Фрагмент текста:
________________________________________

«Чтобы прозвучать, нужно рассчитывать только на себя»: Анна Далингер и Станислав Фомичев — о фильме «Угол наклона»
Под впечатлением от взявшей на фестивале «Дух огня» «Серебряную тайгу» визуально-повествовательной картины «Угол наклона» решили разобраться, что такое городская симфония и как снимать авторское кино в продюсерском мире. Поговорили с режиссерами, а по совместительству операторами, монтажерами, продюсерами и сценаристами ленты Анной Далингер и Станиславом Фомичевым о важности монтажа, спокойной интонации в диалоге со зрителем и о том, почему сегодня нужно быть универсальными специалистами, чтобы сказать новое слово в индустрии.
Аня:
Сначала я окончила юридический, а в 2009 году поступила в Школу-студию МХАТ к Константину Райкину. Сразу после пошла работать в Электротеатр Станиславский, где до сих пор служу. А в 2020-м поступила в Московскую школу нового кино в лабораторию Фреда Келемена. То есть я постоянно, почти без перерыва, нахожусь в процессе обучения. И актерство на всем пути мне очень помогает: театральный опыт полезен в кино. Я успела поработать с выдающимися режиссерами — с Эймунтасом Някрошюсом, Ромео Кастеллуччи, Борисом Юханановым, Аллой Сигаловой. Поэтому вряд ли буду теряться, когда артист на площадке спросит: «Какая у меня сверхзадача?».

________________________________________

Исходный материал:
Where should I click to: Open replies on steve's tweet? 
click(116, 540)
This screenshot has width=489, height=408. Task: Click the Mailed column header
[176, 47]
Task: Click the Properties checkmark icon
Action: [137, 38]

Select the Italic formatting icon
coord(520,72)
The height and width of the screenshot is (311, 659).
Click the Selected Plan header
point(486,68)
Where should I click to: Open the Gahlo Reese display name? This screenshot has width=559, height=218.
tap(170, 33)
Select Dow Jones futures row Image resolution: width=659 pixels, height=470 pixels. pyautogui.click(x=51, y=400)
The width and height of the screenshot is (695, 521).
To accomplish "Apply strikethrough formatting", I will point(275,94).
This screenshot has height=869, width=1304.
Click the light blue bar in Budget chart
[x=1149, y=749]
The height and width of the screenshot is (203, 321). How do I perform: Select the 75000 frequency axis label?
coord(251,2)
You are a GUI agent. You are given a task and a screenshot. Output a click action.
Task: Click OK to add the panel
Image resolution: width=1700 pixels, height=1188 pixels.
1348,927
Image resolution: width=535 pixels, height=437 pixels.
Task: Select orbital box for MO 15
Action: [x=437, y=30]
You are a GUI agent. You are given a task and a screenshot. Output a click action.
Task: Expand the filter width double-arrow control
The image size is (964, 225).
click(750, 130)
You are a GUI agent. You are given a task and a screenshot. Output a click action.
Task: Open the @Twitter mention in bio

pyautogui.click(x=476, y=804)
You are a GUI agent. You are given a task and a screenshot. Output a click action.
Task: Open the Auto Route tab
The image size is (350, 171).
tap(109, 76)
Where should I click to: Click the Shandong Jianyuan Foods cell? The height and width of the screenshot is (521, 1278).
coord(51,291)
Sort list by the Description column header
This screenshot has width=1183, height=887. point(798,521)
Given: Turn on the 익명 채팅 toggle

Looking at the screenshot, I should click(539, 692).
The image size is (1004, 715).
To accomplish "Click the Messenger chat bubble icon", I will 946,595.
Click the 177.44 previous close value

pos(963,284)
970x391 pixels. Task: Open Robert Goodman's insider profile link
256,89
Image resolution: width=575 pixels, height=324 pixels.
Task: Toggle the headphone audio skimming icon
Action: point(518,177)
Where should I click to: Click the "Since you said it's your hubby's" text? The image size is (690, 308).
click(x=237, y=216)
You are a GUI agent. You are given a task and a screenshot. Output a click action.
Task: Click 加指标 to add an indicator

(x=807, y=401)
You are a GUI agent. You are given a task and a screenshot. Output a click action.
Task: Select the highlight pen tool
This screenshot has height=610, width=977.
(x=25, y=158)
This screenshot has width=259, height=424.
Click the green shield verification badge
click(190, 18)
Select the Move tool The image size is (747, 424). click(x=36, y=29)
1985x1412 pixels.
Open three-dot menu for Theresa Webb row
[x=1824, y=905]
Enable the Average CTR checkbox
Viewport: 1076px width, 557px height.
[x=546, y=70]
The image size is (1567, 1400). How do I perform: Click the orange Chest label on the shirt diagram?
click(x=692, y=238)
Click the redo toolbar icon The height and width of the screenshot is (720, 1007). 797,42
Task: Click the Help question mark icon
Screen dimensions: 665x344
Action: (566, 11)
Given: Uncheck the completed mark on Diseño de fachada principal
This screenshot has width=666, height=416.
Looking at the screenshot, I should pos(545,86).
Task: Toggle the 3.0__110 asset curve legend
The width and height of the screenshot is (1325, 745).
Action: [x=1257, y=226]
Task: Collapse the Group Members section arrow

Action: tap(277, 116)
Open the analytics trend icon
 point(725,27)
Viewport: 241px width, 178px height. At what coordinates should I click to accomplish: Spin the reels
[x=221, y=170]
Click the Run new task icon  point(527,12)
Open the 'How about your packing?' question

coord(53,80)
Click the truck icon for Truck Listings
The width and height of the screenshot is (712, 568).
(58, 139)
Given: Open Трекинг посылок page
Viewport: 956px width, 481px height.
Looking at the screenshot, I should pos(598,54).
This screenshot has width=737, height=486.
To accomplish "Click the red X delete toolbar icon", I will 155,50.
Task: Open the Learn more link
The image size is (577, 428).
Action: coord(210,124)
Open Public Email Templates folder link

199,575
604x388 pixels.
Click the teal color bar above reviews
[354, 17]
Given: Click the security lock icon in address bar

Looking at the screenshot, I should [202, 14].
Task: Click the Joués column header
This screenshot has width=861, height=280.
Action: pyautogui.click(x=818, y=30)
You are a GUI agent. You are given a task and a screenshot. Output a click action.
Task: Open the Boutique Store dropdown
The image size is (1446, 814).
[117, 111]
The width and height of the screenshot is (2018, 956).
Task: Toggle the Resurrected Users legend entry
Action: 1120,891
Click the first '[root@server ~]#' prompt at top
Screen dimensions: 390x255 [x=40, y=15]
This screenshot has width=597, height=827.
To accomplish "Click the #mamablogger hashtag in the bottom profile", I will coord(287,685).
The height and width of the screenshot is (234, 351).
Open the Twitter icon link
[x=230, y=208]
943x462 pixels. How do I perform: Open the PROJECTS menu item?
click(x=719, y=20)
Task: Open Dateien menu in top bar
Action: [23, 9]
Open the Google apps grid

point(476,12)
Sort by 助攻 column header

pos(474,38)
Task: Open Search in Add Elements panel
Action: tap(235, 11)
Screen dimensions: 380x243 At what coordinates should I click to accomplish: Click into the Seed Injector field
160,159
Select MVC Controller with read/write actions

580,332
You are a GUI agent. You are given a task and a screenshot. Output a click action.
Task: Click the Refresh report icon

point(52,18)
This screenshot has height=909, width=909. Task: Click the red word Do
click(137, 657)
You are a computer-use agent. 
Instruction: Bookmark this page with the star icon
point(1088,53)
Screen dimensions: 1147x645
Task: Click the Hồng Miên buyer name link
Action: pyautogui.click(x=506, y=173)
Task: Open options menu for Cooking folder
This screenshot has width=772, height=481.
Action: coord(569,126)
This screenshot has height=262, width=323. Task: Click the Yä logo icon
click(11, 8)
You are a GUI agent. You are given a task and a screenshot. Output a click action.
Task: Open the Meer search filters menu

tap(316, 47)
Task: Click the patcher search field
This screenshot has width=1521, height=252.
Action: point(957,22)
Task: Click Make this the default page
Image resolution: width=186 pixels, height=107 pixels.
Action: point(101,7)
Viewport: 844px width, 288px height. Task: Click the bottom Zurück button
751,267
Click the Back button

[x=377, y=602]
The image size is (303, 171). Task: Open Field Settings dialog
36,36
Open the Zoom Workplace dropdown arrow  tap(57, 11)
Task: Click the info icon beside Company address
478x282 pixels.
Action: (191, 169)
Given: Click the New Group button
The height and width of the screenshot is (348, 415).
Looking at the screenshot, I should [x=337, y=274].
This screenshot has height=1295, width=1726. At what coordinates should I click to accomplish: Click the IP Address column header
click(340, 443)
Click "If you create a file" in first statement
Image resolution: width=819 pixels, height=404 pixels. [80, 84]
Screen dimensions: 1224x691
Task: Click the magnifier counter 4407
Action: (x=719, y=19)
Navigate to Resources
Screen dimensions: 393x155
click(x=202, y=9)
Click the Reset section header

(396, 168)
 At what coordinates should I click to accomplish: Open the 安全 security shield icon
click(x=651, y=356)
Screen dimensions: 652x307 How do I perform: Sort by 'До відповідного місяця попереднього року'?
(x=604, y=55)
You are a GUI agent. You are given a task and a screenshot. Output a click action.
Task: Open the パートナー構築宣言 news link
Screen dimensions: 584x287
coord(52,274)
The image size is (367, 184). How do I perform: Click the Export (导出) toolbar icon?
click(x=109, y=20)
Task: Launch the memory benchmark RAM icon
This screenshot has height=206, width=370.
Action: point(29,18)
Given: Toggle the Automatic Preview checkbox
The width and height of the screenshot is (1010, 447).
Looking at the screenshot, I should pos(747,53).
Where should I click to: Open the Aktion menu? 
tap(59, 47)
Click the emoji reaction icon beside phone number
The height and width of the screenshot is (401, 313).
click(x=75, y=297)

________________________________________

Что сделать: Извлеките интервью о фильме «Угол наклона» целиком, без единого изменения. Материал никак не связан с интервью.

Ответ:
«Чтобы прозвучать, нужно рассчитывать только на себя»: Анна Далингер и Станислав Фомичев — о фильме «Угол наклона»
Под впечатлением от взявшей на фестивале «Дух огня» «Серебряную тайгу» визуально-повествовательной картины «Угол наклона» решили разобраться, что такое городская симфония и как снимать авторское кино в продюсерском мире. Поговорили с режиссерами, а по совместительству операторами, монтажерами, продюсерами и сценаристами ленты Анной Далингер и Станиславом Фомичевым о важности монтажа, спокойной интонации в диалоге со зрителем и о том, почему сегодня нужно быть универсальными специалистами, чтобы сказать новое слово в индустрии.
Аня:
Сначала я окончила юридический, а в 2009 году поступила в Школу-студию МХАТ к Константину Райкину. Сразу после пошла работать в Электротеатр Станиславский, где до сих пор служу. А в 2020-м поступила в Московскую школу нового кино в лабораторию Фреда Келемена. То есть я постоянно, почти без перерыва, нахожусь в процессе обучения. И актерство на всем пути мне очень помогает: театральный опыт полезен в кино. Я успела поработать с выдающимися режиссерами — с Эймунтасом Някрошюсом, Ромео Кастеллуччи, Борисом Юханановым, Аллой Сигаловой. Поэтому вряд ли буду теряться, когда артист на площадке спросит: «Какая у меня сверхзадача?».